There is urgent need for a high-throughput immunohistochemistry (IHC) system that can handle various slide combinations, a wide variety of labelled antibodies, and the different chromogens needed by modern histopathology without any concern over loss of quality.

Melanoma marker HMB45 stained with red alkaline phosphatase (BOND-PRIME)

Developments in IHC

The past eight decades have witnessed the development of direct detection techniques using fluorescein isothiocyanate (FITC)-labelled antibodies [2,3], and the subsequent introduction of indirect techniques resulted in the use of peroxidase–anti-peroxidase [4,5] and, later, streptavidin–biotin complex [6]. The latter methods were developed to label antibodies applied to tissue sections to detect the presence of an increasing range of cellular elements. This has led to the current application of IHC and in situ hybridization (ISH) methods as vital diagnostic tools to detect the presence of diagnostically important cellular features.

The arrival of automated technologies led to the introduction of the first compact systems (BOND-III and BOND-MAX IHC/ISH systems, Leica Biosystems) able to provide fast, flexible and efficient delivery of quality IHC staining [7,8]. Further innovation this year saw the arrival of a technologically enhanced, next-generation staining solution (BOND-PRIME IHC/ISH System, Leica Biosystems).

What a customer wants

A study among pathologists and cellular pathology laboratory managers was carried out to understand how today’s pathologists perceive staining quality, and what quality means to them, as well as its effect on their working day or even their personal time. Moreover, there is the wider impact of poor quality, for example, in terms of overall laboratory costs of increased pathologist time.

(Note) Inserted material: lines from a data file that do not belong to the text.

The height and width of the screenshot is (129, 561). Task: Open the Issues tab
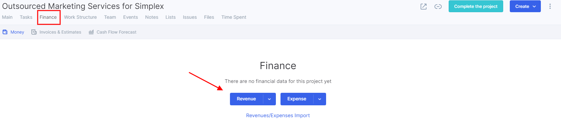point(190,17)
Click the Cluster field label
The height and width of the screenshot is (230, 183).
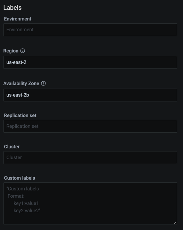pos(12,147)
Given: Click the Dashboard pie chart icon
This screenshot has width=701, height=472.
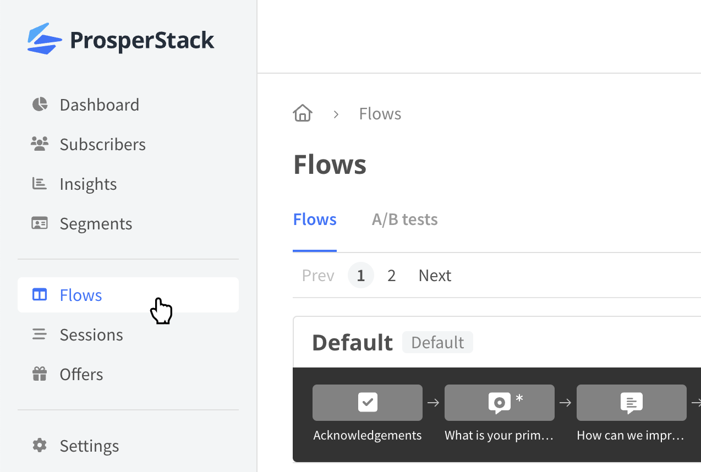Looking at the screenshot, I should click(39, 105).
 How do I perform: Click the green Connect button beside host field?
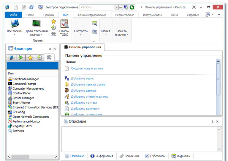point(132,7)
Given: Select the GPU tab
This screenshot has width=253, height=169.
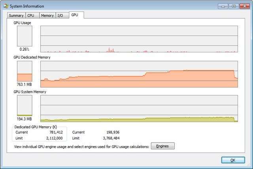Looking at the screenshot, I should coord(75,15).
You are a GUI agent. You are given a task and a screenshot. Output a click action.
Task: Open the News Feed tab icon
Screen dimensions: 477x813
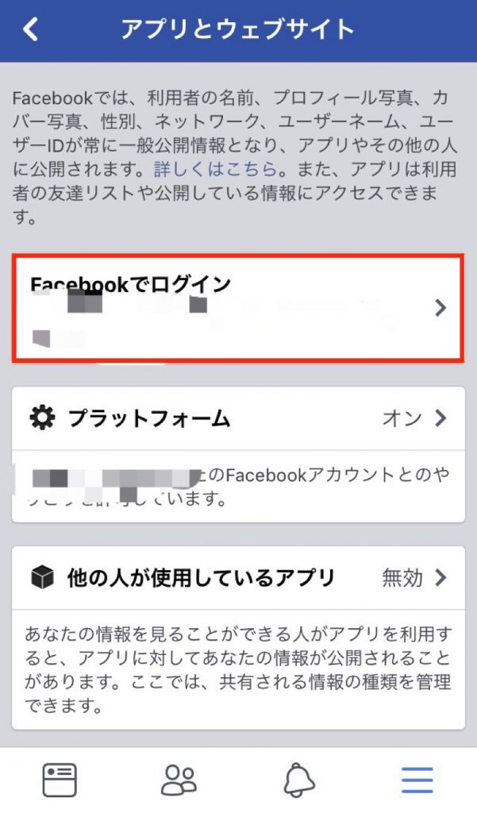(x=60, y=780)
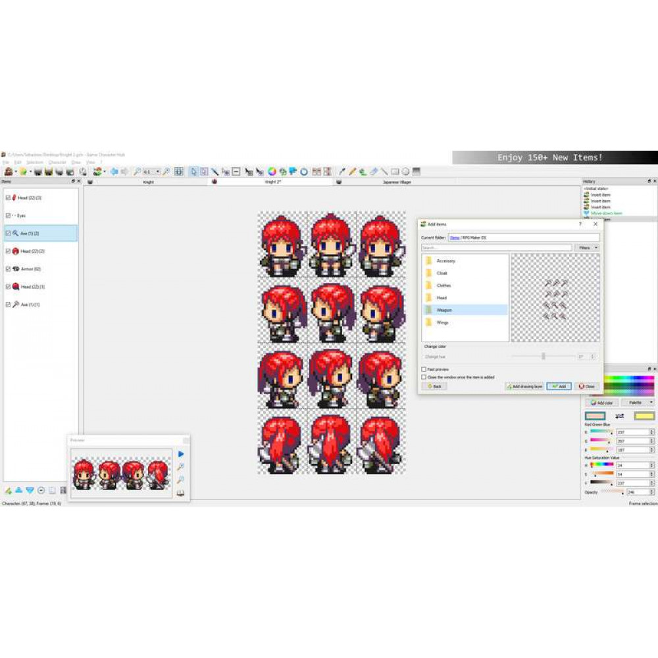
Task: Click the move layer down arrow icon
Action: [x=30, y=490]
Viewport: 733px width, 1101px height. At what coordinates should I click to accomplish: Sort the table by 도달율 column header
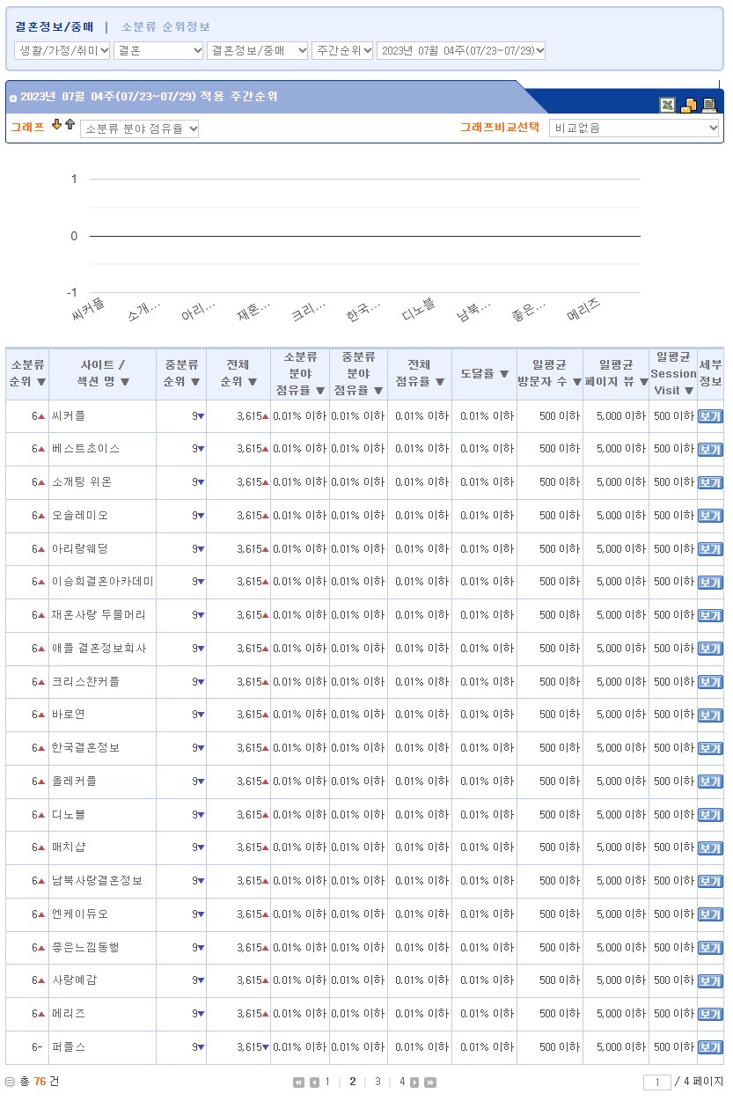click(x=484, y=374)
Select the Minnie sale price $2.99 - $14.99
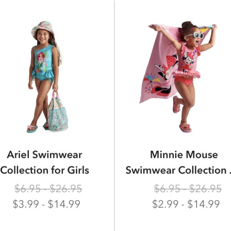The width and height of the screenshot is (231, 231). [186, 204]
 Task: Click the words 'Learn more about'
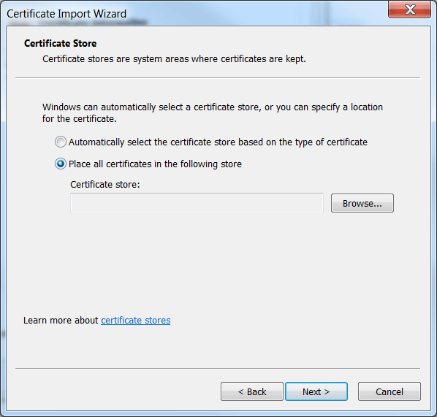click(x=61, y=321)
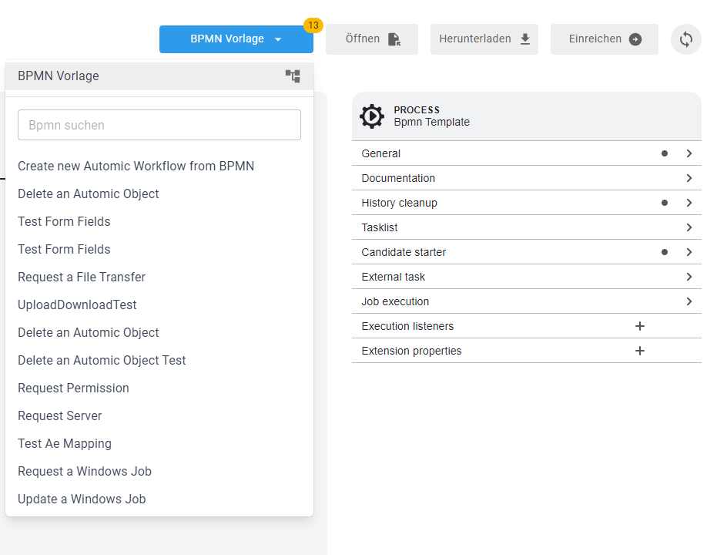The height and width of the screenshot is (555, 717).
Task: Expand the Job execution section
Action: 526,301
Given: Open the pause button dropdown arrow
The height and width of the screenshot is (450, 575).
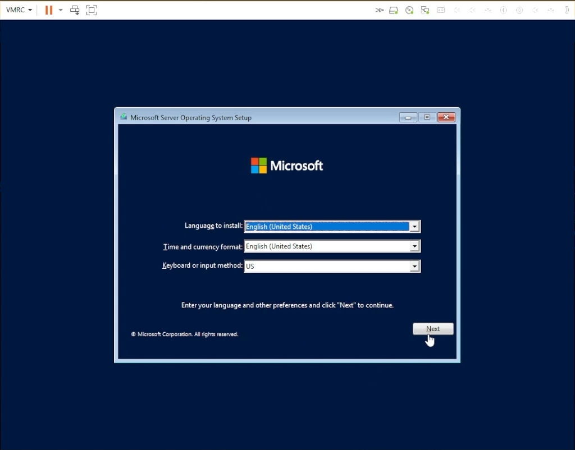Looking at the screenshot, I should [x=60, y=10].
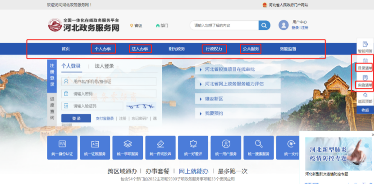Viewport: 375px width, 184px height.
Task: Expand the 雄安新区 entry
Action: 215,99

The study noted the impact on service delivery when faced with poor-quality slides. This would increase the time it took to complete a case, whether from spending more time at the microscope
to arrive at a diagnosis or from the need to repeat staining.

While automation solutions replaced early, labour-intensive manual IHC methods that required careful, time-consuming technique, that same attention to detail can now be seen through the lens of delivering consistent and reproducible quality. The study noted that when an automated staining solution delivered consistently high quality, this built confidence in its performance. This was not only in terms of personal success, but it was noticeable how highly pathologists valued their institutions for investing in the means to deliver quality slides as standard. This was echoed by the repeated view that quality on one slide alone was insufficient; it required reliance on reproducibility as standard of that quality. This was judged equally important.

What was also interesting was the degree of personal pride expressed as “emotional and visual pleasure” that pathologists experienced from high-quality slides. This personal aspect was reflected when evaluating new systems, with pathologists seeking out colleagues for word-of-mouth endorsement. This was shown to have far greater influence than simply relying on manufacturer brochures and publications.

Never compromising on quality or productivity

As well as maintaining or enhancing the quality of immunostaining, pathologists and cellular pathology staff need a system with the flexibility to adapt rapidly to changing workflow requirements. This type of technological agility means a system that can handle any slide, in any combination, at any time and using any reagent. While several manufacturers can offer aspects of universal access (UA), only the new platform has the flexibility to deliver all four steps. For the laboratory staff this means time is saved by being able to:

• load any slide: any staining protocol, chromogen or technology;
• in any combination: load single slides, complete cases or full batches;
• with any reagent: add markers or detection at any time with 70 reagent positions; and
• at any time: preload and unload drawers let the user load and unload slides according to their schedule, not the instrument’s schedule.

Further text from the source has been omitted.